Emma walked back through the stacks alone.

“Yes?” said the receptionist, without looking up from her computer.

“I—You gave me a map.” Emma wasn’t sure how to continue. “On my first visit here.”

“And do you… need another one?” The receptionist swept a hand at a box on the counter, brimming with maps.

“Oh. Thank you, no, I—I wanted to ask about someone who works here. A librarian? I met him up on the second floor?”

The receptionist didn’t say anything, but she did turn to face Emma for the first time.

“He was, um, an elderly gentleman, and he was breathing—That is… His hands were sort of…” Emma trailed off.

The receptionist had snapped back to face her computer.

“No, I don’t think anyone like that works here.

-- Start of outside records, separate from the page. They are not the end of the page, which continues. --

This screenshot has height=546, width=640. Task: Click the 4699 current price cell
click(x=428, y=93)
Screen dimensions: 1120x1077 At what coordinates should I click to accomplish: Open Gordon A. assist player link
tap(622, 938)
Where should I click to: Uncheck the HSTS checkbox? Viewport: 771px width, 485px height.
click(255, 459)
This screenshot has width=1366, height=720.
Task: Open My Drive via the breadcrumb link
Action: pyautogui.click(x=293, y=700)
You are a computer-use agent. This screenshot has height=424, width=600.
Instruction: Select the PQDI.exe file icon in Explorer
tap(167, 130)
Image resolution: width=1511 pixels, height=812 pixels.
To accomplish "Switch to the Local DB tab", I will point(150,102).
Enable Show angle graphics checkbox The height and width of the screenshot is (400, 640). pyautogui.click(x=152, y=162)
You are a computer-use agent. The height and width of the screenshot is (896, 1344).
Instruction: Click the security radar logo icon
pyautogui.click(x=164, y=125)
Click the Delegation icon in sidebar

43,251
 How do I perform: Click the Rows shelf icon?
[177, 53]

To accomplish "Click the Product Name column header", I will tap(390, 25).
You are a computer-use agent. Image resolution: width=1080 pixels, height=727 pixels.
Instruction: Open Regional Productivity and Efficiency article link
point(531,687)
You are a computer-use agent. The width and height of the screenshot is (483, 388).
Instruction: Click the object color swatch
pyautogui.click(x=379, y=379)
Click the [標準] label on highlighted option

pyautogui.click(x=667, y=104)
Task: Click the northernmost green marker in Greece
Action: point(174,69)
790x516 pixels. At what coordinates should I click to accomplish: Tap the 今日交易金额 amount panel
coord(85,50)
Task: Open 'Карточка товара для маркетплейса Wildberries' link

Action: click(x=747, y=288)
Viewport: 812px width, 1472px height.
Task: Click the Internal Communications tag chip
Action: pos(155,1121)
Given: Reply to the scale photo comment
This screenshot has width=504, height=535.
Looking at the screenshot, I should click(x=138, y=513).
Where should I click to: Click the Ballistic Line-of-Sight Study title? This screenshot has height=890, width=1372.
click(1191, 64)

Could have been a stray professor. The dons are here all the time, and some of them are quite…

elderly.” She lingered on the last word, and Emma felt foolish.

It occurred to her the receptionist might not be that far apart in years from the man she’d seen.

“But he said he was a librarian. No, he said he was… the Librarian,” Emma realized.

The receptionist looked unimpressed. “Sorry. Is that everything? I have to get through this catalogue,” she said, typing furiously. “It’s full of errors.”

Emma left the Library, but she couldn’t let the problem go. It whirred round in her mind. She knew she had not imagined him, her strange librarian. Warning her of dangers in the shadows, pushing his trolley of blood-inked books. But the receptionist would have no reason to lie.

“What is it?” Jasper asked, as she slid into the booth at Boddington’s.

“Nothing,” said Emma, zipping up a pocket on her bag.

It had been exactly where she’d left it on her first visit to the Library.

A drawing of an eye and a monster’s teeth.

Proof. That her encounter had happened, just as she remembered it.

That somewhere, deep in the entrails of the Library, there was an eerie old man hunting through books.

And next time she came to use the photo archives, she would find him.

Then, two days later, Jasper and Richard’s mystery revealed itself.